**Short exercise 1**
In the text on Balach Marri, rewrite the part that opens with the words containing "Personal life" and closes with "and Changez Marri.", substituting "leader" for "politician".

Balach Marri  () was the leader of the Balochistan Liberation Army (BLA), a terrorist organisation fighting to separate the Balochistan province from Pakistan. The BLA Listed as a Terrorist organization by Pakistan, UK and America, United Kingdom and the United States.

Personal life
Marri was one of six sons of Balochistan politician Khair Bakhsh Marri. Marri's brothers are Hyrbyair Marri, Ghazan Marri, Hamza Marri, Mehran Marri, and Changez Marri.

Leader of Baloch Liberation Army (BLA)
Balach Marri was one of the major leader of Baloch Liberation Army (BLA). After his death, a division was created in BLA. Since Hyrbyair Marri was arrested in United Kingdom, Mehran Marri took control of BLA. Mehran was accused of running the affairs of BLA in mismanaged manner. The rift between Mehran Marri and Hyrbyair Marri led to the creation of United Baloch Army (UBA). BLA leadership has accused Mehran and his companions of stealing $3 million funds and $800 million worth of weapons from BLA, with which they launched UBA. United Baloch Army is a break away faction of Baloch Liberation Army and is currently run by Mehran Marri.

Moreover, after Balach Marri's death BLA was greatly weakened in North-Eastern and Central part of Balochistan.

Murder of Akbar Bugti
The Chairman of the Baloch Youth Council (London), Waja Mir Hazar Khan Baloch, stated that Balach Marri was behind the murder of Akbar Bugti. He stated that Brahamdagh Bugti told him that the cave in which Akbar Bugti was hiding in, came down due to blast by remote control and Balach Marri was standing just outside the cave at that time.

**Short exercise 2**
Transcribe the part of the records that opens with the line containing "This screenshot has width=1000, height=731." and runs through the end of the records, omitting the pictures.

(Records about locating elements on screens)
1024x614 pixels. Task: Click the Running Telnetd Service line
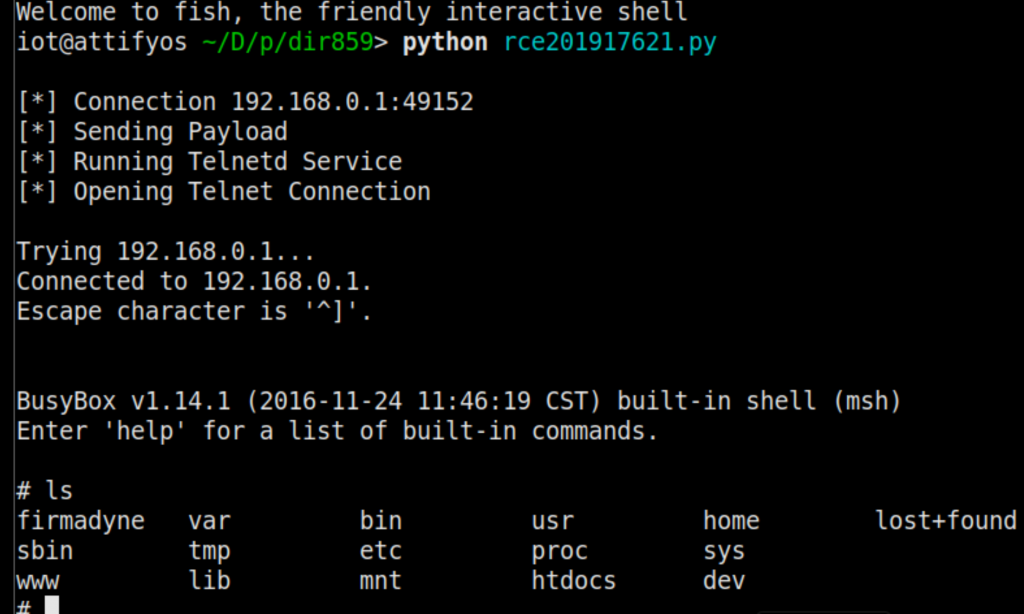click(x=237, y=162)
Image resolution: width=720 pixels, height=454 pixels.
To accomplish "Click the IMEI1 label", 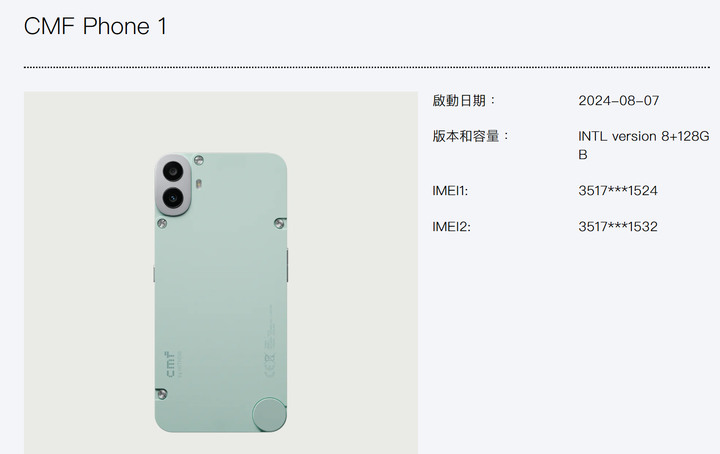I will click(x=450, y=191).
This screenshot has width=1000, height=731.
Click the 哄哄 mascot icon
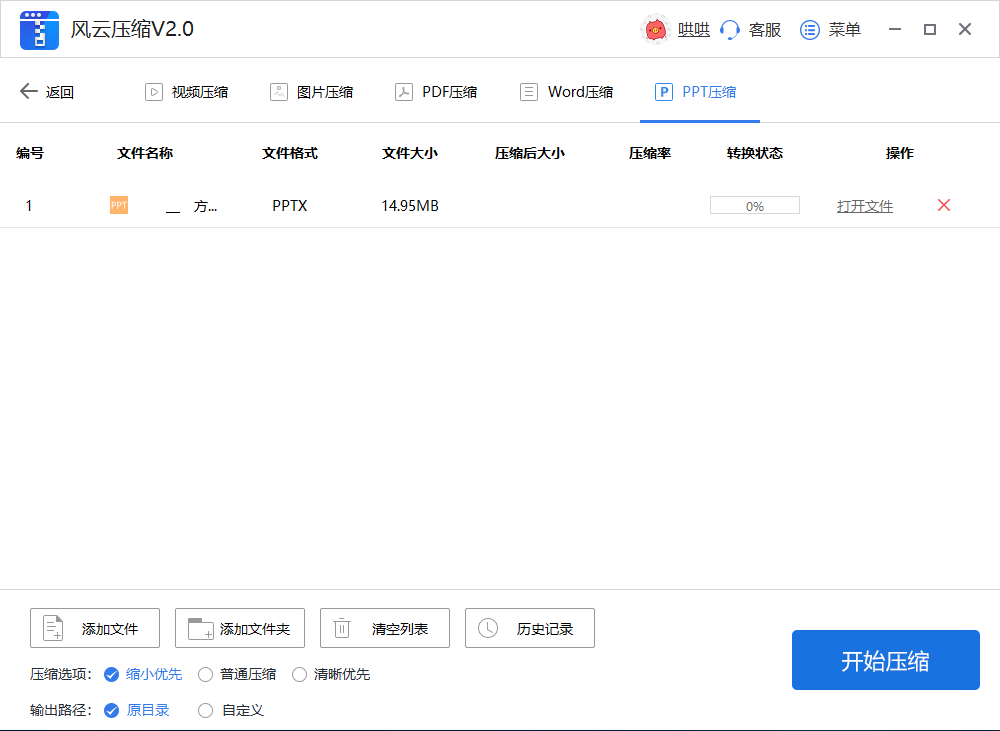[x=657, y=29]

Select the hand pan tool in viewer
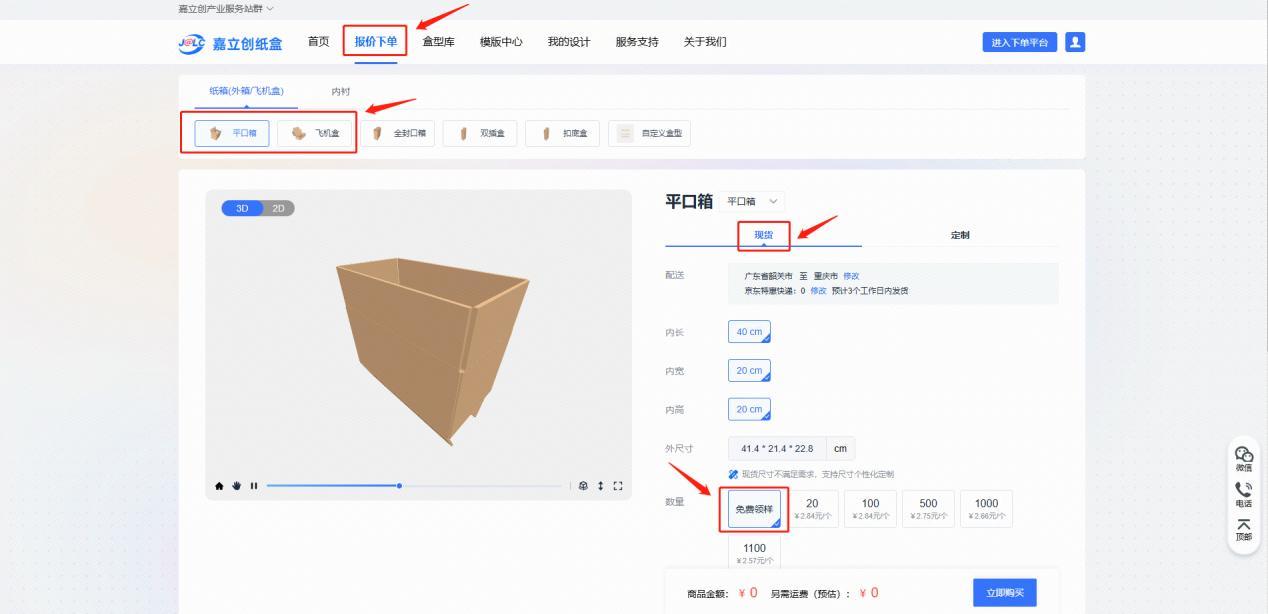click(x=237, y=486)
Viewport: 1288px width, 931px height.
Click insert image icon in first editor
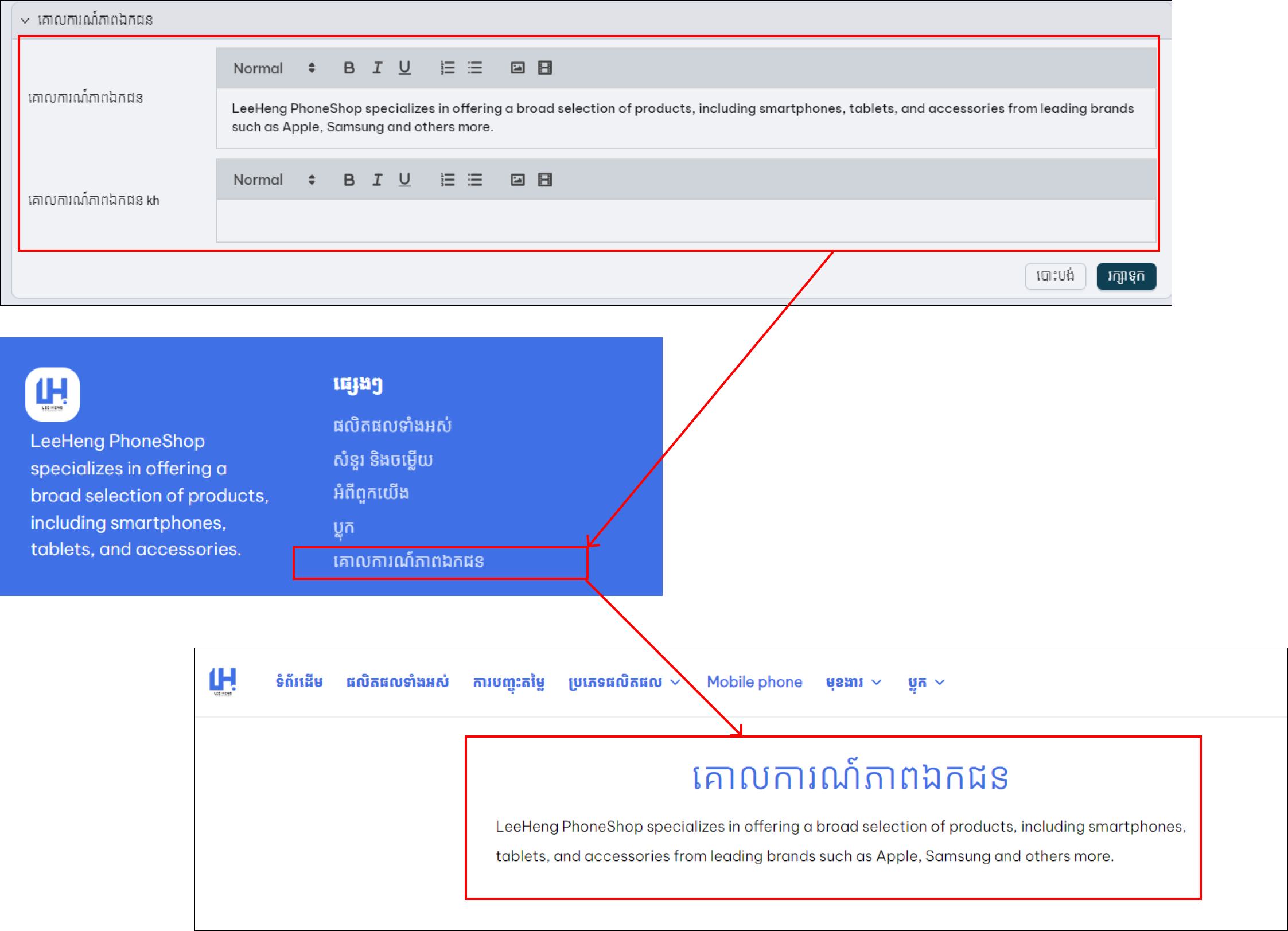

**Response 1**
Personal life
Marri was one of six sons of Balochistan leader Khair Bakhsh Marri. Marri's brothers are Hyrbyair Marri, Ghazan Marri, Hamza Marri, Mehran Marri, and Changez Marri.

**Response 2**
This screenshot has width=1000, height=731.
Click the 哄哄 mascot icon
[x=657, y=29]

Select the hand pan tool in viewer
click(x=237, y=486)
Viewport: 1288px width, 931px height.
Click insert image icon in first editor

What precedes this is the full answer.